En matière de Jojo, il y a un avant et un après. Il y a les stands, et il y ce qui les ont précédés. Battle Tendency comme Phantom Blood a le mauvais sens d'être né avant que n'advienne l'élément central et constitutif d'une saga que les deux premières parties ont pourtant contribué à impulser. Pour autant, les deux parties furent-elles indispensables ? La première a pour elle d'avoir situé l'origine d'une intrigue s'étalant sur plus de trente ans de parution, mais Battle Tendency, qu'a-t-elle à faire valoir ? Quand on se distingue du reste, il faut savoir se démarquer. Alors, en quoi cette deuxième partie a-t-elle marqué les esprits ? Quand on sait que Jojo's Bizarre Adventure sans les stands n'est guère plus qu'un beau squelette sans chair, on est en droit de se demander si l'on s'apprête à ronger les os d'une partie dont on pourrait suspecter qu'elle n'a pas de corps. Et pourtant, elle ne démérite pas. En réalité, se sont par la suite estompées des qualités qui lui étaient propres et que la saga aurait gagné à maintenir vivaces les années passant.

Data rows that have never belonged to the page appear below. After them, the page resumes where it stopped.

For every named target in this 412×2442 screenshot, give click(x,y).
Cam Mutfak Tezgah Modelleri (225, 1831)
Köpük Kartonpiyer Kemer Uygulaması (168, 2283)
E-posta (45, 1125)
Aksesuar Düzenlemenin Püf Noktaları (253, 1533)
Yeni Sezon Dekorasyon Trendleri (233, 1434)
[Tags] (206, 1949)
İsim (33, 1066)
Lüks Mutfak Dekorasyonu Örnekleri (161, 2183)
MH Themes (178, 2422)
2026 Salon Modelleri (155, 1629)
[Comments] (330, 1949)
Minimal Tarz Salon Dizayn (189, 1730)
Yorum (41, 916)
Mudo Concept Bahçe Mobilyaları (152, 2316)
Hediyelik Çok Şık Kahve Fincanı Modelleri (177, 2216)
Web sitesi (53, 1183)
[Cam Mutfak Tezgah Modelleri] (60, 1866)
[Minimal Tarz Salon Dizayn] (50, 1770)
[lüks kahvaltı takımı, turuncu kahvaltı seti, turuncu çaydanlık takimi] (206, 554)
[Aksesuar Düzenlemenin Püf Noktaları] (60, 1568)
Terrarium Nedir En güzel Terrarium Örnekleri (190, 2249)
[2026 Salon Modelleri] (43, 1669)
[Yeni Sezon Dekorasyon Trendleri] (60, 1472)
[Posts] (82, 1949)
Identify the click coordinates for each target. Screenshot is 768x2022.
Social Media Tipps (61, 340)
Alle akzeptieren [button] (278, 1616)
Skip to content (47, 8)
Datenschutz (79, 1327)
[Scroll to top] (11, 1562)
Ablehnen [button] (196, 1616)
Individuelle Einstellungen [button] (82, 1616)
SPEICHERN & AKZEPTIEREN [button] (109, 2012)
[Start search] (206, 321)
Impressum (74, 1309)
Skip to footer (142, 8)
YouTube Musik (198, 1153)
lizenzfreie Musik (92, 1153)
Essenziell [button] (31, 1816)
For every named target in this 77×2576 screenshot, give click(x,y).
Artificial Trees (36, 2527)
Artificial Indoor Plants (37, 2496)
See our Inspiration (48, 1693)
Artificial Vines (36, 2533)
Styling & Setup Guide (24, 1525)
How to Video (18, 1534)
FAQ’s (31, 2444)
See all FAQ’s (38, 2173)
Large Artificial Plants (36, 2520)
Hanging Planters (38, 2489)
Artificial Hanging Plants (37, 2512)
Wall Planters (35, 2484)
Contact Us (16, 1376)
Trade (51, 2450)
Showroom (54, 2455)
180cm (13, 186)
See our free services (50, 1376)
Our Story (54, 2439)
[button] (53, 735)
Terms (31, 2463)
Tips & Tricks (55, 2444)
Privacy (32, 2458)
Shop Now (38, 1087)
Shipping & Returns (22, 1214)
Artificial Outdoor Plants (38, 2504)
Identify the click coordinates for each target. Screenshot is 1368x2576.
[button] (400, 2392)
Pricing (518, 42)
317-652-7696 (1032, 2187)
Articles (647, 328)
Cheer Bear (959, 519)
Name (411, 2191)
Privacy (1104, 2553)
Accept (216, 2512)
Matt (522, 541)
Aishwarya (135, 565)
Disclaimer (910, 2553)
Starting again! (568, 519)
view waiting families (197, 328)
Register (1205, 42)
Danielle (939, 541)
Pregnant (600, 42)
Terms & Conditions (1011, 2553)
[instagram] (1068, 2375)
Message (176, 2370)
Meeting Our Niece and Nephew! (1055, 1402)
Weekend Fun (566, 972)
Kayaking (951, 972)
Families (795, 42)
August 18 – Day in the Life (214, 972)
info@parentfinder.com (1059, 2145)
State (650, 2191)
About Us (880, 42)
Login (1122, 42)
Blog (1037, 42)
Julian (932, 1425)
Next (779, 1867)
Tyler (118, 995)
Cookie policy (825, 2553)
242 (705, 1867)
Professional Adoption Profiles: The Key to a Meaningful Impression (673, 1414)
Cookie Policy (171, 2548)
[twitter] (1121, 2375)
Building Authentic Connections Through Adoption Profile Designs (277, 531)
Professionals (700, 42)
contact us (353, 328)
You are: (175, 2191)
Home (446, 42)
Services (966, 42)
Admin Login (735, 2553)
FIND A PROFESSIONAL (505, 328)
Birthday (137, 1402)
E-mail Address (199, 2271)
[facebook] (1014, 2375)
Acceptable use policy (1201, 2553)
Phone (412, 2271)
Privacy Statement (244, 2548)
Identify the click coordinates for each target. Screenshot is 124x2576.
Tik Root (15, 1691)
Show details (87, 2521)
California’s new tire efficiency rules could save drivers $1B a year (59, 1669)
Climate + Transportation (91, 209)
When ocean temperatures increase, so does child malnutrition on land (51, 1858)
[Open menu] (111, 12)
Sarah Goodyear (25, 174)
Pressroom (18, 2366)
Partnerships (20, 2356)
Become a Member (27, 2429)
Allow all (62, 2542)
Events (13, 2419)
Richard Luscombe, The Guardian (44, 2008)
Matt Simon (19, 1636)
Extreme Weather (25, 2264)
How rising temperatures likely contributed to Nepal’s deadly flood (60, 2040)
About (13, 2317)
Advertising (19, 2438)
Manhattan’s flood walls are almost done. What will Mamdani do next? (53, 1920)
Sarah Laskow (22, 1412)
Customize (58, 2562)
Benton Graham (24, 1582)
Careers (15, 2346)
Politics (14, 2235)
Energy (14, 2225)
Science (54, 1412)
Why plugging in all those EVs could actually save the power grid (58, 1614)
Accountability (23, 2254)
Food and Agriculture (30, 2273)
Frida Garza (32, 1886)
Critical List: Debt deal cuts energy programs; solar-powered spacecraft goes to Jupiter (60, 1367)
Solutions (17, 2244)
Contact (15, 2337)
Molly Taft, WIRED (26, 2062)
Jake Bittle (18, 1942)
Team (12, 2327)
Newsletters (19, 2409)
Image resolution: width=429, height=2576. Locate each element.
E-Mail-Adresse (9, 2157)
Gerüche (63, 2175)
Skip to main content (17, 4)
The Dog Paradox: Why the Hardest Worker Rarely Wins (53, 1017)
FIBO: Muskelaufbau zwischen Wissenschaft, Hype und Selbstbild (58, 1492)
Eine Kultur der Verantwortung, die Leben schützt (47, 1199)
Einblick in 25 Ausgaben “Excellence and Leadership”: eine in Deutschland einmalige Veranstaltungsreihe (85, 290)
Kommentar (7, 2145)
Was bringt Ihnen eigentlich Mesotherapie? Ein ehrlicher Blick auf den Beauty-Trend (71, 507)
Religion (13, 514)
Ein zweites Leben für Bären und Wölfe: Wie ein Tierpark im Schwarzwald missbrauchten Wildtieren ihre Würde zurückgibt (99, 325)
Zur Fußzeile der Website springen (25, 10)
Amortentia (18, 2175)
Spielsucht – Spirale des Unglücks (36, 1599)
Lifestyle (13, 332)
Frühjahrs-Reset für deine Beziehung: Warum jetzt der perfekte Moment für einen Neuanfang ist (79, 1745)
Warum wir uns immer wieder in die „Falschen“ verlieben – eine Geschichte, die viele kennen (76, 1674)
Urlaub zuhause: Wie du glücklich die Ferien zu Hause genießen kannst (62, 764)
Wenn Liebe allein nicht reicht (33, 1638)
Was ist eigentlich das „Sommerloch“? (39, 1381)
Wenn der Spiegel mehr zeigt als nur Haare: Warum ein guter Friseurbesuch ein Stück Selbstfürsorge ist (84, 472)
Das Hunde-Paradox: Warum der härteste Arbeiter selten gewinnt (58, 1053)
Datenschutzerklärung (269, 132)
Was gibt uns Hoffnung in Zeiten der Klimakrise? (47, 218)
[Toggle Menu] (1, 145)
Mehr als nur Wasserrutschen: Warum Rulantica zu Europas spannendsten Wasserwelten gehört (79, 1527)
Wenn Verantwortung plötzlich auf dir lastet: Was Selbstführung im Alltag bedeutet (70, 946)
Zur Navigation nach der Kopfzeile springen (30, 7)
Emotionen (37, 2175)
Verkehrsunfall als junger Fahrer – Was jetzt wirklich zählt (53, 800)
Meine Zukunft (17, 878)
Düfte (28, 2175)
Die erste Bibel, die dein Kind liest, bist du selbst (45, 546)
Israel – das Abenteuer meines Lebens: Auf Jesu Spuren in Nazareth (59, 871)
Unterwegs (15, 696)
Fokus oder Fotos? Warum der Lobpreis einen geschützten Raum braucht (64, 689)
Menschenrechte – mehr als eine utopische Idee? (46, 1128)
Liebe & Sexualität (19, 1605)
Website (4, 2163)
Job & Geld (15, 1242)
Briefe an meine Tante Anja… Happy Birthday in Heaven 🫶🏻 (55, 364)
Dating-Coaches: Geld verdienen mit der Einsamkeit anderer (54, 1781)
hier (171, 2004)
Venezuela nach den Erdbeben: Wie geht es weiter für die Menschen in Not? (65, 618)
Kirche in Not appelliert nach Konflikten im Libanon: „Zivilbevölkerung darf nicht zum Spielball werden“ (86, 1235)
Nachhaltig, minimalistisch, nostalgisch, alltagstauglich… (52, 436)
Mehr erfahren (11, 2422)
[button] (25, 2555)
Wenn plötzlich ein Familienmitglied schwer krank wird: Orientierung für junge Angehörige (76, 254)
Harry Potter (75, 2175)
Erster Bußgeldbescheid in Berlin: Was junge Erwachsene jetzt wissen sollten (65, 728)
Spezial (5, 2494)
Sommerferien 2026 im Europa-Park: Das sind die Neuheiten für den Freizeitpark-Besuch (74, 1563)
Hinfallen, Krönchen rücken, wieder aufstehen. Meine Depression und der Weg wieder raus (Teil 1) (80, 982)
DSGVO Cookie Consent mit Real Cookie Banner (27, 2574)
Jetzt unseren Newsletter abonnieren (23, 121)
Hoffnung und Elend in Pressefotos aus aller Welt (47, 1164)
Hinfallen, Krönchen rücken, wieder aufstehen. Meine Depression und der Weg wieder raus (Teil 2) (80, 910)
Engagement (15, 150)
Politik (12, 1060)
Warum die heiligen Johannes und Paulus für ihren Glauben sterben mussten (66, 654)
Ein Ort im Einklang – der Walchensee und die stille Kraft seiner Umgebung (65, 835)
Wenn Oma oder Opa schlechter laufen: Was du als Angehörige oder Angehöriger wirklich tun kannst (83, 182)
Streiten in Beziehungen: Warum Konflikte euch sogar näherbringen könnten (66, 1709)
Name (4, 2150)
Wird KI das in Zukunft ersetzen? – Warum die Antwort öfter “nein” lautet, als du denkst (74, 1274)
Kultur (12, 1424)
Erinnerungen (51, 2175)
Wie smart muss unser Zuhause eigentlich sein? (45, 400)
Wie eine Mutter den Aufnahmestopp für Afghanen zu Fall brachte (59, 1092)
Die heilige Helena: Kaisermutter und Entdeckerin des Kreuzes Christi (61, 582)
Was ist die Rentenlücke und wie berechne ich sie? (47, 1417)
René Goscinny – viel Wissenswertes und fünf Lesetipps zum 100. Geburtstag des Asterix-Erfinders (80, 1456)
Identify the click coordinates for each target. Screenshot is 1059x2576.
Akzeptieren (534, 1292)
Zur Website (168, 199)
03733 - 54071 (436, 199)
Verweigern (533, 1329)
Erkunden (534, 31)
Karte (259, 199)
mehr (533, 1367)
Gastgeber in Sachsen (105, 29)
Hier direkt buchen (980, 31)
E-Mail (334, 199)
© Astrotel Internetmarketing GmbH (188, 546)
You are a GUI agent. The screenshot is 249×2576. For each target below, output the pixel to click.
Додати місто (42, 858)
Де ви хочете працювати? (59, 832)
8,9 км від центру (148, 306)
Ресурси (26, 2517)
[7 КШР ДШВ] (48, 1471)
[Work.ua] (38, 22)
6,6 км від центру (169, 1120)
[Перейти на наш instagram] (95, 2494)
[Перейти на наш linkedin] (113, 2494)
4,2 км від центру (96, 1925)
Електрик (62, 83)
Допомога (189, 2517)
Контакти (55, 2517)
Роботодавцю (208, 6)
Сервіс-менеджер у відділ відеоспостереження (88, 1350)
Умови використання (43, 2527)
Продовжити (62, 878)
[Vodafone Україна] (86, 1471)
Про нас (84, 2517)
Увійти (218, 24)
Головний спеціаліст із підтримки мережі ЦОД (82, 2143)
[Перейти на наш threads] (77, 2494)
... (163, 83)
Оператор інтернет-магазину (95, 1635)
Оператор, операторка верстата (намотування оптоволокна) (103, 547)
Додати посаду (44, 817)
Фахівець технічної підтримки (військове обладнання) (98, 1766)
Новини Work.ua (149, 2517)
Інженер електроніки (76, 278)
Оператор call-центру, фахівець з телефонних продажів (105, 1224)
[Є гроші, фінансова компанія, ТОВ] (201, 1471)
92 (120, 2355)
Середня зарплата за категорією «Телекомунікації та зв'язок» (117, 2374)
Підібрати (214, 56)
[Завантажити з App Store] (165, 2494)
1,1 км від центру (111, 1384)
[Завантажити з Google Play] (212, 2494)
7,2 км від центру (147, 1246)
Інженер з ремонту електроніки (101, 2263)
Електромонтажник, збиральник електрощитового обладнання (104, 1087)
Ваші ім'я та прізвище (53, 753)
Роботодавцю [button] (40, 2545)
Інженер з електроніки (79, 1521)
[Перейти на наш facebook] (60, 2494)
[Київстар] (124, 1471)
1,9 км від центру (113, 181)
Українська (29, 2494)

Ce que Jojo's Bizarre Adventure a gagné en génie technique avec les stands, elle l'a perdu petit à petit pour ce qui est de l'émotion. La déliquescence de ce qui se voulait l'âme enrobant le squelette du manga se sera estompée graduellement, avec quelques retours fugaces, mais Araki n'aura, suite à Battle Tendency, jamais su faire crier le nom d'un de ses personnages avec la même emphase que ne fut prononcé celui de Caesar. En ce temps là, les personnages principaux de Jojo's Bizarre Adventure, même si parfois rudimentaires dans leur élaboration, avaient un cachet et du charisme à revendre. Tout cela s'est perdu depuis Golden Wind et, relire Battle Tendency vous en donne l'aperçu flagrant de ce que nous autres, lecteurs, avons perdu depuis.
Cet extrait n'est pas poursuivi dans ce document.